AB 242366
Maurer Ueli · Bundesrat · Zürich · 2019-03-13
Wortprotokoll
Das Thema Trust ist in beiden Räten schon längere Zeit präsent. Die Motion der [PAGE 296] RK-SR ist eigentlich eine umgewandelte parlamentarische Initiative aus dem Jahr 2016. Bei der Behandlung der Initiative hat man gespürt, dass die Rechtslage noch etwas kompliziert ist und dass es wahrscheinlich kein Projekt ist, bei dem das Parlament gleich zur Gesetzgebung schreiten kann. In der Zwischenzeit haben Sie uns mit einem Postulat den Auftrag erteilt, die rechtlichen Grundlagen abzuklären, die Aufsicht usw. und alle offenen Fragen zu klären, um die Voraussetzungen oder die Entscheidgrundlagen für den nächsten Schritt einer Gesetzgebung zu schaffen.
Wir haben keine grundsätzlichen Differenzen. Wir sind ebenfalls der Meinung, dass der Trust ein interessantes Instrument für den Finanzplatz sein kann. Allerdings ist die rechtliche Situation relativ detailliert abzuklären. Wir schlagen Ihnen daher vor, die Motion nicht anzunehmen, sondern zuerst den Bericht zum Postulat 15.3098 zu behandeln. Der Bericht würde die Stossrichtung vorgeben und die Eckwerte definieren. Diese Eckwerte - und das ist der Vorteil des Berichtes - sind mit der Finanzbranche abgesprochen. Im Bericht kann sich die Finanzbranche also bereits äussern und ihre Vorstellungen eingeben. Man könnte auch sagen, dieser Bericht sei eine Art vorgezogene Vernehmlassung, indem wir eine Auslegeordnung der Branche haben.
Der Ständerat hat diese Motion bereits angenommen. Ich nehme an, dass Sie das auch tun werden. Ich würde einfach sagen, dass der Prozess dadurch nicht mehr wesentlich beschleunigt wird: Wir erarbeiten die Grundlagen, den Postulatsbericht werden Sie ja dann auch behandeln, und dann kommen wir mit der entsprechenden gesetzlichen Vorlage. Wenn Sie die Motion annehmen, haben wir dann eigentlich zwei Projekte, die parallel laufen: Wir haben den Bericht, der bei Ihnen noch nicht behandelt ist, und gleichzeitig erarbeiten wir eine gesetzliche Grundlage.

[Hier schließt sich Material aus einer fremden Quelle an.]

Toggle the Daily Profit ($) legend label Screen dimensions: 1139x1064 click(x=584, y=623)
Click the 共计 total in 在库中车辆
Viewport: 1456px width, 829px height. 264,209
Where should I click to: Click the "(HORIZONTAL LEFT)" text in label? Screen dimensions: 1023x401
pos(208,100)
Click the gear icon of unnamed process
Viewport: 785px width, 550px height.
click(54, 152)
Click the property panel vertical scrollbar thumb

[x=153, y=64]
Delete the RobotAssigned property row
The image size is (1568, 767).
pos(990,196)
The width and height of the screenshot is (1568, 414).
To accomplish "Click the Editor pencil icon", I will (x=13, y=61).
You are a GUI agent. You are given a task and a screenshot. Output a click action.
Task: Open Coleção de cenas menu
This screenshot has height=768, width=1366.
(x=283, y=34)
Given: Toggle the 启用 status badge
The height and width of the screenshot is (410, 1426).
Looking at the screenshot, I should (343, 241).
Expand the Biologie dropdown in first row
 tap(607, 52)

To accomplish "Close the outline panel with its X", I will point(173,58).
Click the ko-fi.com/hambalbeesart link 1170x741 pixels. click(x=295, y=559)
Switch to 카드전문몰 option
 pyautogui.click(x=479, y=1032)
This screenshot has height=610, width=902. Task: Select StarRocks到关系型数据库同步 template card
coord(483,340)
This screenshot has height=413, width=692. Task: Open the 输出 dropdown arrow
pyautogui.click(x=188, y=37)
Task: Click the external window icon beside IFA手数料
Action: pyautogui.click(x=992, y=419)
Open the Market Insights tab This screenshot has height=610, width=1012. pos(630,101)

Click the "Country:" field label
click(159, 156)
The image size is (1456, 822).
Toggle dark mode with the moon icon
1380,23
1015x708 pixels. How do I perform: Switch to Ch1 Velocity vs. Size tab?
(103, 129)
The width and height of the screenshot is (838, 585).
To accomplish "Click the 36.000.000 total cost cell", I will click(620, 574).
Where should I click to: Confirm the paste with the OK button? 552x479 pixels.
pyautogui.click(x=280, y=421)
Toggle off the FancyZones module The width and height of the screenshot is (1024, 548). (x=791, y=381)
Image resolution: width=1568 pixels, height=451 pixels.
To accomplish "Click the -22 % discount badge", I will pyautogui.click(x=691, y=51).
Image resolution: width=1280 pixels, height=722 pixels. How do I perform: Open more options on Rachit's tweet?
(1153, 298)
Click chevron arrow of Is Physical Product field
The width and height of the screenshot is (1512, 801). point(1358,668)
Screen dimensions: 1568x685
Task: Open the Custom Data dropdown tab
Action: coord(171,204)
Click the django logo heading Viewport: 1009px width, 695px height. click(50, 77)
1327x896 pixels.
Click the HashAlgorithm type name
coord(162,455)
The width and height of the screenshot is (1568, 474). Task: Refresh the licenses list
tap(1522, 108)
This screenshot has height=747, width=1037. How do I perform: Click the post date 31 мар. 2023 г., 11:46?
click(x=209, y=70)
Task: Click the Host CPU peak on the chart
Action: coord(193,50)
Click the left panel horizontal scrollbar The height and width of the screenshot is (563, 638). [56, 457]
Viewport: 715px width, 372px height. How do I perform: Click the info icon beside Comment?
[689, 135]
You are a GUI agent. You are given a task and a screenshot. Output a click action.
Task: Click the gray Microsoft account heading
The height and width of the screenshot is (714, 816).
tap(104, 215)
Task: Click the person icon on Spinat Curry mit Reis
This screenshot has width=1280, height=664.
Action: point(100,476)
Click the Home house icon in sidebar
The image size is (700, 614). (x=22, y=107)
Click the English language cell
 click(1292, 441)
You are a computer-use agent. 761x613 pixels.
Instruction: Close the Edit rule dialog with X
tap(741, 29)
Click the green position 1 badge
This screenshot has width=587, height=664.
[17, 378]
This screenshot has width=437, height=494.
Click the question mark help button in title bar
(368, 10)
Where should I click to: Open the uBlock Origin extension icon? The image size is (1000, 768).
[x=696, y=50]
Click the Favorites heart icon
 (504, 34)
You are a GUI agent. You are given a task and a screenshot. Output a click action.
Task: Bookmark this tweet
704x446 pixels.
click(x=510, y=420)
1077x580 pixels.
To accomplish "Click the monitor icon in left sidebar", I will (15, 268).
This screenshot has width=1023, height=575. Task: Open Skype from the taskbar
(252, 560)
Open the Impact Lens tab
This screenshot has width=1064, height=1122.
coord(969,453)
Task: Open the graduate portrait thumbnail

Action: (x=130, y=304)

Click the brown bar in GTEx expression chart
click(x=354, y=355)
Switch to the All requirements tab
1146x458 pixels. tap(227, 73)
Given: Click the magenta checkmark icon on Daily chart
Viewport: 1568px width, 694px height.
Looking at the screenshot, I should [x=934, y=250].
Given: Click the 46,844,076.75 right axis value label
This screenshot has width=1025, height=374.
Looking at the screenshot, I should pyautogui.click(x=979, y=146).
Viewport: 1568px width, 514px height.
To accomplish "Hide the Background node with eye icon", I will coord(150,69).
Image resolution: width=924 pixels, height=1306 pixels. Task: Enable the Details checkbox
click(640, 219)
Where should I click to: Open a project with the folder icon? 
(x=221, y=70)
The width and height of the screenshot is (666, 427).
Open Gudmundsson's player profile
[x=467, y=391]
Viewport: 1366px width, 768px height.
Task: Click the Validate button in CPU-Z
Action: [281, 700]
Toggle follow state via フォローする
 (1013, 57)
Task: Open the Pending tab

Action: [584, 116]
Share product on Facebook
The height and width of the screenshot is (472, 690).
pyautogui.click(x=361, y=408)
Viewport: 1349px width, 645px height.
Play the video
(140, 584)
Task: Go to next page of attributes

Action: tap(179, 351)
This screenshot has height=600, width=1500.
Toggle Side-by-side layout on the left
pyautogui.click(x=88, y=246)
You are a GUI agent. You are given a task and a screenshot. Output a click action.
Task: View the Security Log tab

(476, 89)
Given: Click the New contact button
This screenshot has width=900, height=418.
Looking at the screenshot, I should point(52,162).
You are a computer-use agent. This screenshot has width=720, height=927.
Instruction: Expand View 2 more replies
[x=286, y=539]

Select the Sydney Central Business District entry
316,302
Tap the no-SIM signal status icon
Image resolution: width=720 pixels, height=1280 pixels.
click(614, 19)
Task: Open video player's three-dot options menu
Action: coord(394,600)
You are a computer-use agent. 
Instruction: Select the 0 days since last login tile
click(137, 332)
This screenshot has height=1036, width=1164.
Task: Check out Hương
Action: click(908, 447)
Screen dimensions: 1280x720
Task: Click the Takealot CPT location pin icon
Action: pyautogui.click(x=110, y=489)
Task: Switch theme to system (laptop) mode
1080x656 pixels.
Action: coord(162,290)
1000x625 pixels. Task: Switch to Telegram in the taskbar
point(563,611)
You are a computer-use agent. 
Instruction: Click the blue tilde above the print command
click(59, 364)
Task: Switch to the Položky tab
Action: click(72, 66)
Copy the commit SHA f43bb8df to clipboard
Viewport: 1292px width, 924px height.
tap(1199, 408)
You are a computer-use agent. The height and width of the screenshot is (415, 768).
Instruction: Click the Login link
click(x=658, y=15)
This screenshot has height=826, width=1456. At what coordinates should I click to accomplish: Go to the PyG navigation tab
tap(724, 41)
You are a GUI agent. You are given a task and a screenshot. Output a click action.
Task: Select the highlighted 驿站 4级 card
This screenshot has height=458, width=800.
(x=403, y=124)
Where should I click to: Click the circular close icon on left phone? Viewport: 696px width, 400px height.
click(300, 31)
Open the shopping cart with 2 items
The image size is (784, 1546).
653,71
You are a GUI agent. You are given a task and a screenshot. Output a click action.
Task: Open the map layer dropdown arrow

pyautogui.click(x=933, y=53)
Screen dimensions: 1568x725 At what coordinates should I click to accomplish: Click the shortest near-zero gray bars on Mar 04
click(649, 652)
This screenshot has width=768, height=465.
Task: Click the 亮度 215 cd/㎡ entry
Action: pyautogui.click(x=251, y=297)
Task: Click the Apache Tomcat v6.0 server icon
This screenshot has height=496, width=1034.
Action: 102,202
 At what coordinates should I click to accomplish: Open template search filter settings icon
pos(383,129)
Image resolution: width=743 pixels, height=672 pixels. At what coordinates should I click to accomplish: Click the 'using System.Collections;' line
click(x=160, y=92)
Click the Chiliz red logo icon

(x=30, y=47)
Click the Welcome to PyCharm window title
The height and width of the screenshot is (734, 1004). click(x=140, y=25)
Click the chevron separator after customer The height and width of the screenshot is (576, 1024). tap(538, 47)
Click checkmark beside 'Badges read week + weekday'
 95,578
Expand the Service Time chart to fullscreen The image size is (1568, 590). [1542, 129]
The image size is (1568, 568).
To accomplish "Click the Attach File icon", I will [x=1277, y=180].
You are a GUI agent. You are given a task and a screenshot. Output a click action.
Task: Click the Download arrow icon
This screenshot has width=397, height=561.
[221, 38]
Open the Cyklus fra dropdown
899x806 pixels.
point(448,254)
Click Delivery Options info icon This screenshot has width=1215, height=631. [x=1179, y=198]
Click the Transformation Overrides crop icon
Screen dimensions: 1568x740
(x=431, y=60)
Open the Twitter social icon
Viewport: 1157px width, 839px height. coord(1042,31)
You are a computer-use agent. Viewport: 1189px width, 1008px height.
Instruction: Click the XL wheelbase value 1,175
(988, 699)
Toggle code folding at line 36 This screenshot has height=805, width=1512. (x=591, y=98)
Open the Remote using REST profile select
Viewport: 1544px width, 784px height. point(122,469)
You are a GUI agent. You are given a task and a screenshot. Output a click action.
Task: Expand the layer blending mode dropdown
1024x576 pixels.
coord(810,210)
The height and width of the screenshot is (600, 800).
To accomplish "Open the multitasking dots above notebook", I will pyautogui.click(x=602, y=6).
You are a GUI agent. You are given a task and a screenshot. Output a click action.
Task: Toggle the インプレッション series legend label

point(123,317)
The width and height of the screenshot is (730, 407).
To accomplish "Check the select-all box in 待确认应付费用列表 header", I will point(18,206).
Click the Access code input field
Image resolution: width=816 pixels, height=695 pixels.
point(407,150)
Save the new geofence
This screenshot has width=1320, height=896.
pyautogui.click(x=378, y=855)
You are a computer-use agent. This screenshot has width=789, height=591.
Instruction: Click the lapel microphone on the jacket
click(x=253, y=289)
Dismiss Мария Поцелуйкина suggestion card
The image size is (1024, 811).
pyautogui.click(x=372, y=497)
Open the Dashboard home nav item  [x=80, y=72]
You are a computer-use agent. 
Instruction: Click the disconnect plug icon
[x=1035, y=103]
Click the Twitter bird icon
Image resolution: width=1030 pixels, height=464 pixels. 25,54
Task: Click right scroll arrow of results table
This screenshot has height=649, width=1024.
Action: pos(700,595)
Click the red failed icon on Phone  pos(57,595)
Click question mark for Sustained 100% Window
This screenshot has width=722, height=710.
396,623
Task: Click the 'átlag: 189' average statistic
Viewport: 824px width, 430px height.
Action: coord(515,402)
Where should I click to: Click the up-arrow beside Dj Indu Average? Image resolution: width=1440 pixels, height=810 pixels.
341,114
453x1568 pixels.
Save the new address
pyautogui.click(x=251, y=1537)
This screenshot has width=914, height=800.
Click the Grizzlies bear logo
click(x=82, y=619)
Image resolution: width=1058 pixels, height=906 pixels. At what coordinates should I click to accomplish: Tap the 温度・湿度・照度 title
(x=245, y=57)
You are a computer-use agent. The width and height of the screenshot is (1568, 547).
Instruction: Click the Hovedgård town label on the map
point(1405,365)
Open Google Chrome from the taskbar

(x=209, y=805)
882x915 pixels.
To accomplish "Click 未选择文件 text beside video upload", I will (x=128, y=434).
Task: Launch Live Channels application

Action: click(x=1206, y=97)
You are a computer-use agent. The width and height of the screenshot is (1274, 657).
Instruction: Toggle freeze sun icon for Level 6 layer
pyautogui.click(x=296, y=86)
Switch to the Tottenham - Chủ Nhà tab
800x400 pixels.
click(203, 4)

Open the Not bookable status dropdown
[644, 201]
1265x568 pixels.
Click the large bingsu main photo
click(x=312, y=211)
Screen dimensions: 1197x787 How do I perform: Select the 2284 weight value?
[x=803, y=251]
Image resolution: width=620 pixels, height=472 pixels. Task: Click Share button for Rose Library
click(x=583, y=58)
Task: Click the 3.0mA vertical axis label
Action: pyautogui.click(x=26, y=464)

Das kann allenfalls zu Komplikationen führen. Daher würden wir Ihnen vorschlagen, die Motion nicht anzunehmen und den Postulatsbericht abzuwarten. Sie müssen wissen, dass wir - wenn Sie die Motion annehmen - daran arbeiten, aber dass der Prozess dadurch nicht mehr wesentlich beschleunigt wird, weil wir in den Vorbereitungsarbeiten relativ weit sind.
Zusammengefasst haben wir hier keine grundsätzlichen materiellen Differenzen. Solche gibt es auch zwischen den Mehrheiten der Parlamentskammern nicht und auch im Bundesrat nicht. Wir haben noch die Diskussion über das Vorgehen, und wir versuchen, egal welchen Weg Sie wählen, das Geschäft möglichst effizient aufzubereiten und Ihnen entsprechend zu unterbreiten.
Es wäre uns sympathischer, wenn Sie die Motion nicht annehmen würden. Wenn Sie sie annehmen, leben wir damit und machen das Beste aus den parallelen Verfahren, die gerade laufen.